**Supplied passage:**

####################

Neihardt recounts that Black Elk invited him back for interviews. Flying Hawk served as their translator. Neihardt writes that Black Elk told him of his visions, including one in which he saw himself as a "sixth grandfather" - the spiritual representative of the earth and of mankind. Neihardt also states that Black Elk shared some of the Oglala rituals which he had performed as a healer, and that the two men developed a close friendship. Neihardt's daughter, Hilda Neihardt, says Black Elk adopted her, her sister, and their father as relatives, giving each of them Lakota names.

== Controversy ==
Though Black Elk was Oglala Lakota, the book was written by Neihardt, a non-Native. While the book is lauded by non-Native audiences, and has been inspirational to many New Age groups, some Lakota people and Native American scholars do not consider the book to be representative of Lakota beliefs. They have questioned the accuracy of the account, which has elements of a collaborative autobiography, spiritual text, and other genres. The Indiana University professor Raymond DeMallie, who has studied the Lakota by cultural and linguistic resources, published "The Sixth Grandfather" in 1985 including the original transcripts of the conversations with Black Elk, plus his own introduction, analysis and notes. He has questioned whether Neihardt's account is accurate and fully represents the views or words of Black Elk.

####################

**Exercise goal:**
Answer these questions using the passage on Black Elk and Neihardt.
1. Who served as the translator for the interviews?
2. In what year did Raymond DeMallie publish "The Sixth Grandfather"?
3. According to Hilda Neihardt, whom did Black Elk adopt as relatives?

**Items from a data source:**
####################

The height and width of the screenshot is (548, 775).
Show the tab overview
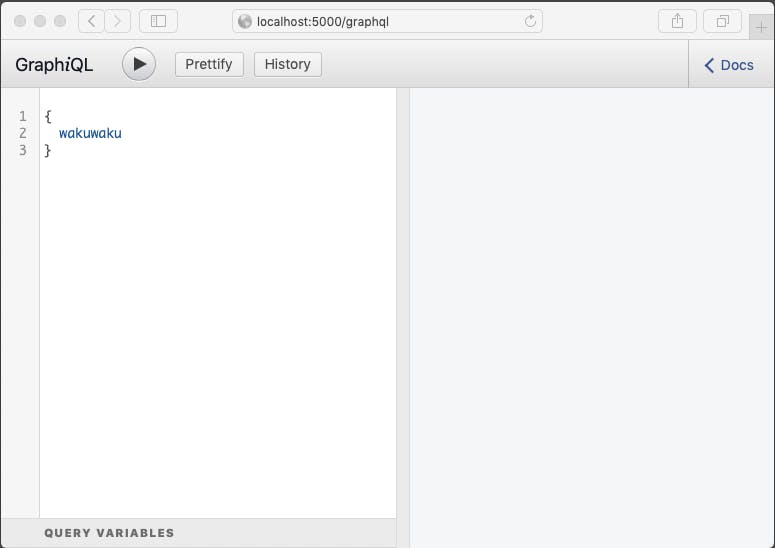pos(723,21)

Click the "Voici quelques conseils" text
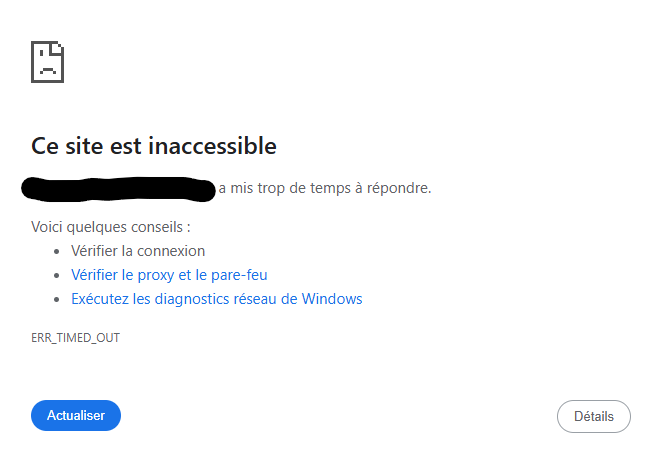coord(110,227)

####################

**Answer space:**
1. Flying Hawk
2. 1985
3. Hilda Neihardt, her sister, and their father